Elle expliquait qu'en ce qui concerne la date d'effet, l'article R 351-37 disposait que chaque assuré indique la date à laquelle il désire entrer en jouissance de sa pension, cette date étant nécessairement le premier jour d'un mois et ne pouvant être antérieur au dépôt de la demande.
Par arrêt du 12 novembre 2012, la Cour de céans confirmait le jugement déféré en ce qu'il avait rejeté le recours de M. X... concernant la date d'entrée en jouissance de sa pension de retraite, fixée au 1er mai 2010, et pour le surplus invitait la Caisse a fournir l'adresse du lieu du domicile de Mme A...épouse Z..., afin que celle-ci puisse être entendue comme témoin.
À l'audience de renvoi du 25 février 2013, à laquelle Mme A...épouse Z...était régulièrement convoquée, ayant signé l'avis de réception de la lettre recommandée portant convocation, ladite Mme A...ne comparaissait pas, les services du greffe ayant été avisés téléphoniquement que celle-ci n'était pas en état de témoigner.
M. X... demandait alors à la Cour de reconsidérer les cinq attestations sur l'honneur qu'il avait produites, et éventuellement procéder à l'audition de leurs auteurs (observations écrites du 25 février 2013 de l'appelant).
Motifs de la décision :
Selon les dispositions de l'article L351-2 du code de la sécurité sociale, les périodes d'assurance ne peuvent être retenues, pour la détermination du droit à pension que si elles ont donné lieu au versement d'un minimum de cotisations. En cas de force majeure ou d'impossibilité manifeste pour l'assuré d'apporter la preuve du versement de cotisations, celle-ci peut l'être à l'aide de documents probants ou de présomptions concordantes.

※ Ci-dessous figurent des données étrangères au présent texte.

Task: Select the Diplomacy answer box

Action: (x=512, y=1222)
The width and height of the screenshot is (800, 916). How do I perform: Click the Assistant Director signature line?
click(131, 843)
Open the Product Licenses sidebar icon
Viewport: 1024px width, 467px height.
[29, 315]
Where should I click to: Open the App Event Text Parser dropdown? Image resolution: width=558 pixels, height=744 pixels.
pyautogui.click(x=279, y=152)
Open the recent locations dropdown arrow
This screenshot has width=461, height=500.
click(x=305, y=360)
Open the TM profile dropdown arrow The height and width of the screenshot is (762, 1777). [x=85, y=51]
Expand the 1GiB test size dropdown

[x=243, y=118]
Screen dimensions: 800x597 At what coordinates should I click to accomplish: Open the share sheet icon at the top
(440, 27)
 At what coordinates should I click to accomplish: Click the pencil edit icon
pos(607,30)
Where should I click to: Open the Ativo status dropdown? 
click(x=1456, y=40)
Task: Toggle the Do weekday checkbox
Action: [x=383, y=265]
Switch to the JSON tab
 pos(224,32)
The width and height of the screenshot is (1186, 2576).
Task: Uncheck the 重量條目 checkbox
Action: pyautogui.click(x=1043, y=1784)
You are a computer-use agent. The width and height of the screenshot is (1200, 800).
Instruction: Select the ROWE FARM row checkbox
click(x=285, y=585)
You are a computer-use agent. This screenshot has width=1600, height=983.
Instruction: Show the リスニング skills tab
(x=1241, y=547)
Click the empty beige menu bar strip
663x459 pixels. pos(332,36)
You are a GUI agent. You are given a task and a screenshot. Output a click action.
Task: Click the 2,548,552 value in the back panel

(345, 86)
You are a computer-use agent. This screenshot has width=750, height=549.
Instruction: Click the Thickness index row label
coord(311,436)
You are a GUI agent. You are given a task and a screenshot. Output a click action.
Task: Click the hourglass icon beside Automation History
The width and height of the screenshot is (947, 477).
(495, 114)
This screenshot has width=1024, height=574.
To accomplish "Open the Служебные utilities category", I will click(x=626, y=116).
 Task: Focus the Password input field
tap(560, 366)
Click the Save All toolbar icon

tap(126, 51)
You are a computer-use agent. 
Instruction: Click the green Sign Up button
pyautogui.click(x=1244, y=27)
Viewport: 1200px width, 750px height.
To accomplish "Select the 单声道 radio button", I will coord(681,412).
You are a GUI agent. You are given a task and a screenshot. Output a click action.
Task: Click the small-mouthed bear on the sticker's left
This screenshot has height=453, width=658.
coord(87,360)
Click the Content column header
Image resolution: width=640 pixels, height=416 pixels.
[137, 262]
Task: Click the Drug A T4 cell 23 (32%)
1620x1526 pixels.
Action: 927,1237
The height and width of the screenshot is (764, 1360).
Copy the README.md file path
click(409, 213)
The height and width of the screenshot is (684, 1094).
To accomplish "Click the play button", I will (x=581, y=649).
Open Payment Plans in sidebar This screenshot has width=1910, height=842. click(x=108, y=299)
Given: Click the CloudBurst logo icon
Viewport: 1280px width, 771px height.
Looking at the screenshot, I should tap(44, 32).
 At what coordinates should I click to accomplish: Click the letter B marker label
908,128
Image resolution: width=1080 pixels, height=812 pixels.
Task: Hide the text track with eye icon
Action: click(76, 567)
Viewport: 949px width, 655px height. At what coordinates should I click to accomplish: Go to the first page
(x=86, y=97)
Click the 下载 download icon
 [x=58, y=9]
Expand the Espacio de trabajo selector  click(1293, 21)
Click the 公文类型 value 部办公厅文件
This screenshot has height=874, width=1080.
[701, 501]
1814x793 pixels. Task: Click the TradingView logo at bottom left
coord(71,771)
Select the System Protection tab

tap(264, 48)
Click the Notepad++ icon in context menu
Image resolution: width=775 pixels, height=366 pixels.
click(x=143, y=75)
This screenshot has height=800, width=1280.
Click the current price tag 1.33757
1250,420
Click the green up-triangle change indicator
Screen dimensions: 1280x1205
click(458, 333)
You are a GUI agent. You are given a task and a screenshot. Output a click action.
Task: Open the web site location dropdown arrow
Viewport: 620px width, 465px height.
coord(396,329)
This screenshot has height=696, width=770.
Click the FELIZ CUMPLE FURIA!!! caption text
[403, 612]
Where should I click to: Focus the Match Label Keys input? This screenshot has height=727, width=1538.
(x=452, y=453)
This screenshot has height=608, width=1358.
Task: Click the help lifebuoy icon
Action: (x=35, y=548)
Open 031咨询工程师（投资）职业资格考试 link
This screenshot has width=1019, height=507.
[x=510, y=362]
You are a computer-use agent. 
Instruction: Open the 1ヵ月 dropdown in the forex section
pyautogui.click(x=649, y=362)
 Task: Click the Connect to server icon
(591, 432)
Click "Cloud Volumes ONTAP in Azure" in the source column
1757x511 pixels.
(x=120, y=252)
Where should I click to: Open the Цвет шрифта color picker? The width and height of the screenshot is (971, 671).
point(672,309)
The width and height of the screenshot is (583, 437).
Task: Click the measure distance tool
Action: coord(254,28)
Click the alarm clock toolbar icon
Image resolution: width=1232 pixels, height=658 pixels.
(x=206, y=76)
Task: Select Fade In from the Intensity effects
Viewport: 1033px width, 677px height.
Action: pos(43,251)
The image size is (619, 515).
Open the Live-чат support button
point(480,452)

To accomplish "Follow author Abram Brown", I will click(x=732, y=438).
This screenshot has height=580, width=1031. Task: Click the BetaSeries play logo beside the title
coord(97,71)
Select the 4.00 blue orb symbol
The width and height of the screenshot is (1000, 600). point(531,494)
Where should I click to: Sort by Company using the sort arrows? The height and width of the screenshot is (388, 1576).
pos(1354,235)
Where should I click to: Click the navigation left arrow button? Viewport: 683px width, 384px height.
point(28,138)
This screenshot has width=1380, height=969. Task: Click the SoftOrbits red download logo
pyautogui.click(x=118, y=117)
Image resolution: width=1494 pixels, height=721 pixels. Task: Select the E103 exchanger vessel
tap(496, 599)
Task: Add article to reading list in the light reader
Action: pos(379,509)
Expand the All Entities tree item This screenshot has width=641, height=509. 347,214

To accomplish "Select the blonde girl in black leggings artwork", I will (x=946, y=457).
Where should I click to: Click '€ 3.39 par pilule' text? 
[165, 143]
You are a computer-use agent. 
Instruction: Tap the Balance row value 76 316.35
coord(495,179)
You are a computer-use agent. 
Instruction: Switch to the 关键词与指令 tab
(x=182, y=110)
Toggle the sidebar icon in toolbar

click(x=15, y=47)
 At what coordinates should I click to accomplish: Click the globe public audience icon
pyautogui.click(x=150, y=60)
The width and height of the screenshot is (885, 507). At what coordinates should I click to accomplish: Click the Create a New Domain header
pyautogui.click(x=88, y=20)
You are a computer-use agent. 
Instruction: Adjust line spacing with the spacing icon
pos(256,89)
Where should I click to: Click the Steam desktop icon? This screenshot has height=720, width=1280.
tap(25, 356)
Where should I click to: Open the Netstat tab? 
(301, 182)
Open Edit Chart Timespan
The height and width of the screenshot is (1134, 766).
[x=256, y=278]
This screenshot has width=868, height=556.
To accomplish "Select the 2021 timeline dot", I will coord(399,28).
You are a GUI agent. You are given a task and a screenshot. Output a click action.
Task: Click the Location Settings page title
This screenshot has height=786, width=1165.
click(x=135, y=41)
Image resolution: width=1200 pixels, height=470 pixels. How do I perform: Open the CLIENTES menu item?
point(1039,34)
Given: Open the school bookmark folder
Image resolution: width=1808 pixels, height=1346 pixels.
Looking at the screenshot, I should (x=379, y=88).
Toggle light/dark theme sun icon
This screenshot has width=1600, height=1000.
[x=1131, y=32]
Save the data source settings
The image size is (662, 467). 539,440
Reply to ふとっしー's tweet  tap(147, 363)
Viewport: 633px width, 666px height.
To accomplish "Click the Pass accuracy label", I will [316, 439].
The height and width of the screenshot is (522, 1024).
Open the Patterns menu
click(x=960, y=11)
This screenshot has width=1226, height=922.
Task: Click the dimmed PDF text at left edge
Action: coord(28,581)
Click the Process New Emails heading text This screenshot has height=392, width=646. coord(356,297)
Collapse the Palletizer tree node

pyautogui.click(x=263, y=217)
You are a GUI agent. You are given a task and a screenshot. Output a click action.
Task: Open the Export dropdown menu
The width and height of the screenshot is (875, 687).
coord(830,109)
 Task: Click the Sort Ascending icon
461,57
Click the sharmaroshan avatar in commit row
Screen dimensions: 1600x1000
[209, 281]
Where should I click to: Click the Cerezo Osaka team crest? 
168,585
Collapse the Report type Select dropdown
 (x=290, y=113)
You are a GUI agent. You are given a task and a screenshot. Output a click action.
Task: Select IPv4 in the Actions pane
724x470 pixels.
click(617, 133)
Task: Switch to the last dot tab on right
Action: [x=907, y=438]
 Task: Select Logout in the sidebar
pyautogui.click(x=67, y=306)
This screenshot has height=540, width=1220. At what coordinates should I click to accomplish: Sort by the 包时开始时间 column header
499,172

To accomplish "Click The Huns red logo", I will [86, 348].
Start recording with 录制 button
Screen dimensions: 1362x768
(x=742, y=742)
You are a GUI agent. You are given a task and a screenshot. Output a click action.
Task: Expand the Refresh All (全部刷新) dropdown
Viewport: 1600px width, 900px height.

Le relevé de carrière établi par les services de la caisse de sécurité sociale, fait apparaître que si pour les années 1965, 1966 et 1968 des salaires soumis à cotisations sociales, versés à M. X..., ont bien été déclarés, il n'est mentionné aucun salaire pour l'année 1967.
Comme il a déjà été relevé dans l'arrêt du 12 novembre 2012, il n'est pas contestable que le cyclone Hugo a provoqué en septembre 1989 des dégâts considérables sur tout le territoire de la Guadeloupe, ce phénomène étant effectivement susceptible de constituer un cas de force majeure telle que prévue à l'article L 351-2 sus-cité.
Toutefois comme il a déjà été fait observer dans l'arrêt précédent, si ce cyclone a pu constituer un obstacle insurmontable pour M. X... pour la production de ses bulletins de paie de l'année considérée, il y a lieu de relever que la caisse de sécurité sociale, qui a été soumise aux mêmes bouleversements climatiques, a retrouvé trace des déclarations de salaire effectuées pour le compte de M. X... pour les années 1965, 1966, et 1968, et qu'il paraît peu probable que les dégâts engendrés par le cyclone Hugo n'aient affecté que les déclarations de salaires de l'année 1967.
Il ressort de la constatation de ces éléments de fait, qu'il existe des présomptions sérieuses d'absence de travail salarié au cours de l'année 1967.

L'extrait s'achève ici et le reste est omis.